[Pixel coordinate grounding data]
****

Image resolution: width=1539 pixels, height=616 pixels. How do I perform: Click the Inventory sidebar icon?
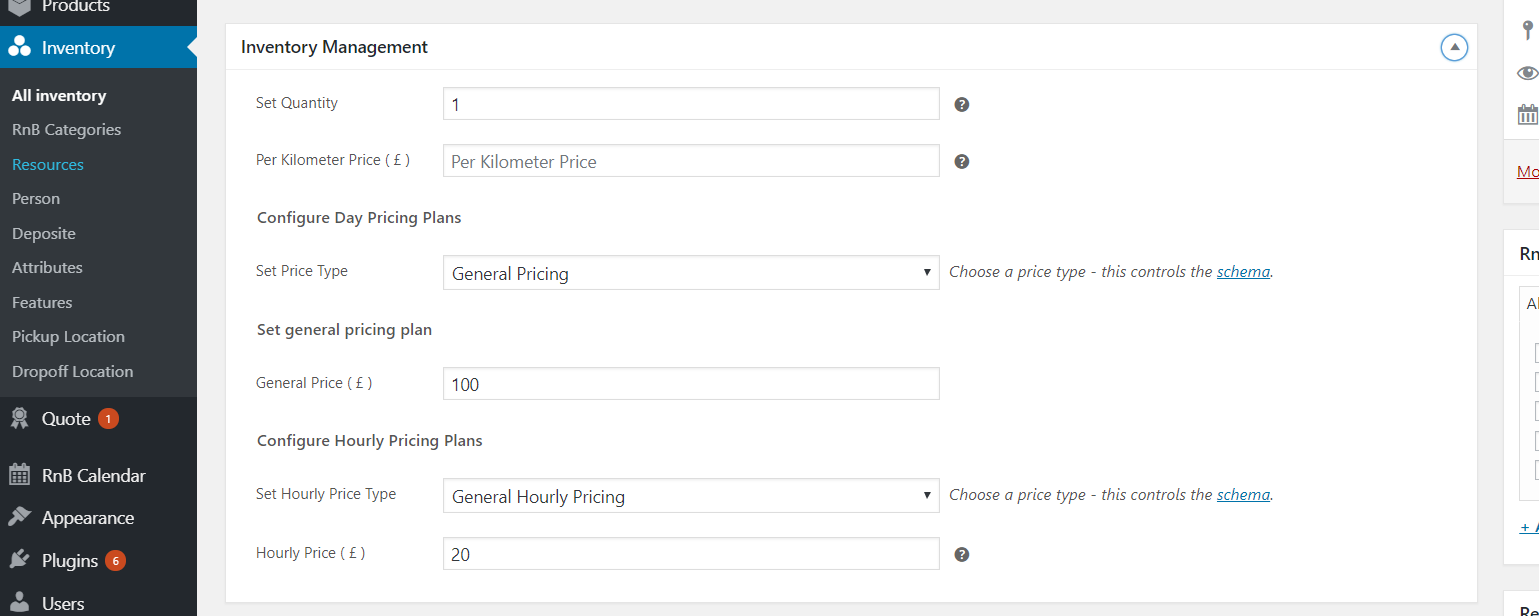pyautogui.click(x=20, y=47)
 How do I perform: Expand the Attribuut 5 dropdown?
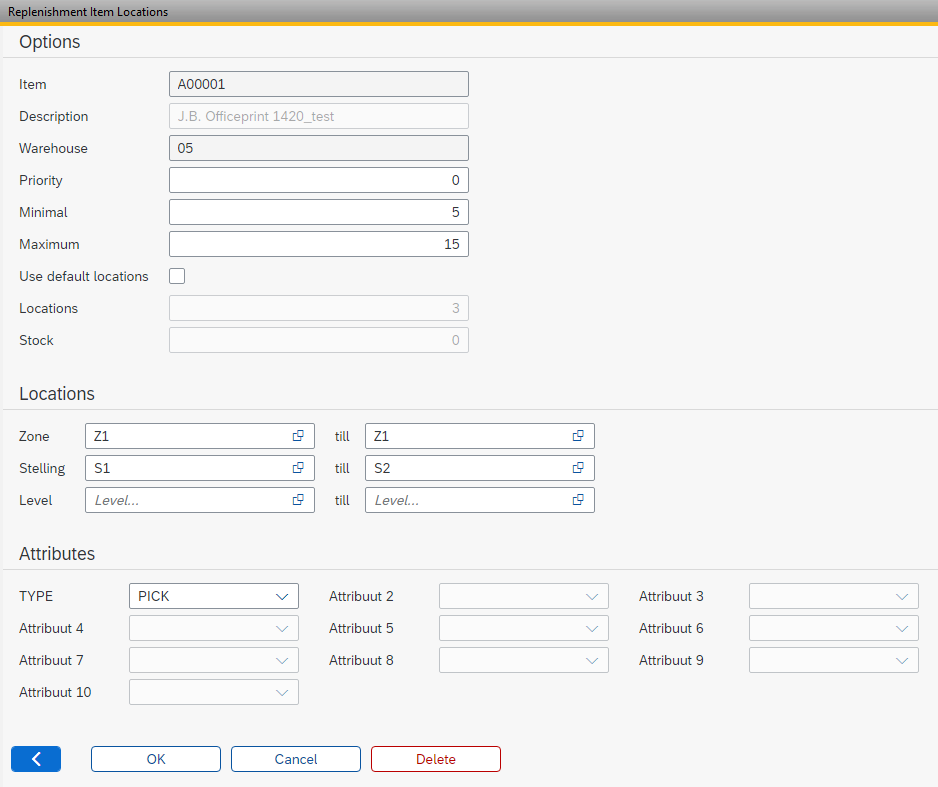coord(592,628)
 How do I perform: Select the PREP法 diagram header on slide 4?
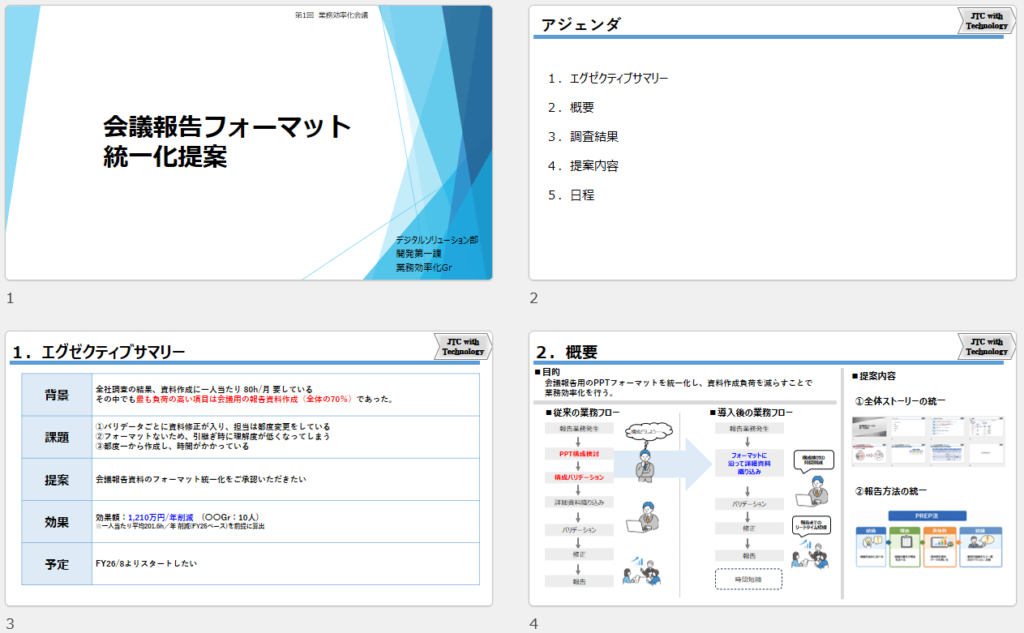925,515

****

Print every entry above again, exactly as written. Leave the images out.

| ANSWER FOR THE TASK |
Image resolution: width=1539 pixels, height=616 pixels. How do I perform: Click the Inventory sidebar icon?
pyautogui.click(x=20, y=47)
 How do I perform: Expand the Attribuut 5 dropdown?
coord(592,628)
 How do I perform: Select the PREP法 diagram header on slide 4?
925,515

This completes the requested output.